A gastronomic delight in the Dordogne…
Bergerac gives its visitors a taste of la bonne vie. Known as the gateway to the Perigord, this is the gastronomic heart of France. Locals feast on luxurious foods such as foie gras and truffles, complemented by the delicious wines of the region. The highlight of Bergerac itself is the old town, which has been carefully restored and is a lovely place to stroll around with its medieval half-timbered houses and narrow streets. The old town’s restaurants and open-air cafes provide a great spot from which to sample the local fare and spend a couple of hours watching the world go by. As you wander around the town, visit the statue of Cyrano de Bergerac, who actually came from Paris and has no connection with the town, except for the name. The Dordogne River is also a feature of Bergerac and provides lots of leisure opportunities.
Glorious food and wine draw the crowds to Bergerac – there are few places in the world where gastronomy plays such a central role. If you can tear yourself away from the table, Bergerac is a great place from which to explore the region’s chateaux, picturesque towns and villages, and prehistoric caves.
When to Go?
The summer is the best time to visit Bergerac, when the temperatures are in the 30s and the very mild evenings make it possible to eat outside. Some restaurants close during the low season too, so there is less choice. Occasional thunderstorms cool the air in the summer. Spring and autumn are mild and pleasant with the chance of rain, while winters can be chilly. Flights are most expensive during school holidays.
How to get there?
There are direct flights to Bergerac Airport (EGC) from Birmingham, Bristol, East Midlands, Exeter, Leeds, London Stansted, London Gatwick, Liverpool, Manchester and Southampton. The flight takes about an hour from London. It’s fairly easy to find cheap flights to Bergerac as it’s a budget airline destination, although prices during school holidays can get expensive so book early.

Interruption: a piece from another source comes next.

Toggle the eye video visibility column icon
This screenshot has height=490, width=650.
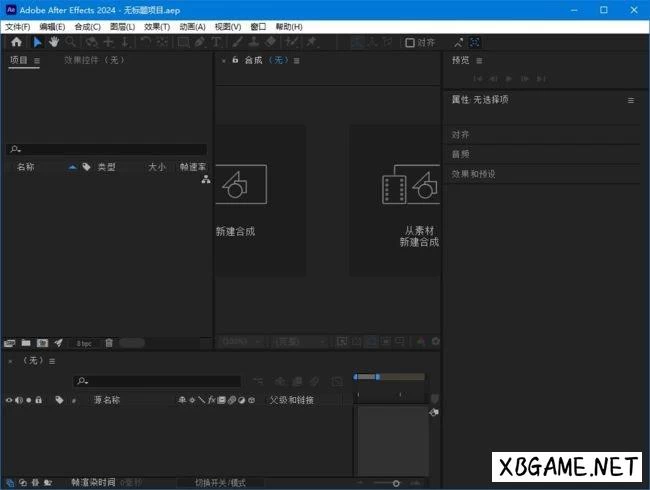pyautogui.click(x=9, y=400)
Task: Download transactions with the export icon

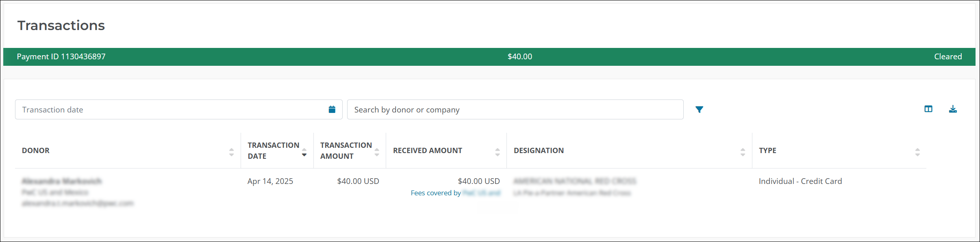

Visit Bergerac’s food market every Wednesday and Saturday morning in the square outside Eglise Notre Dame. The array of regional specialities will leave your taste buds tingling. Head to the lower end of Place Pelissierem at lunchtime, it’s a great spot for a bite to eat. Do some wine-tasting at The Maison des Vins de Bergerac, and test your wine skills with the interactive display. The Musée Du Tabac is also worth a look.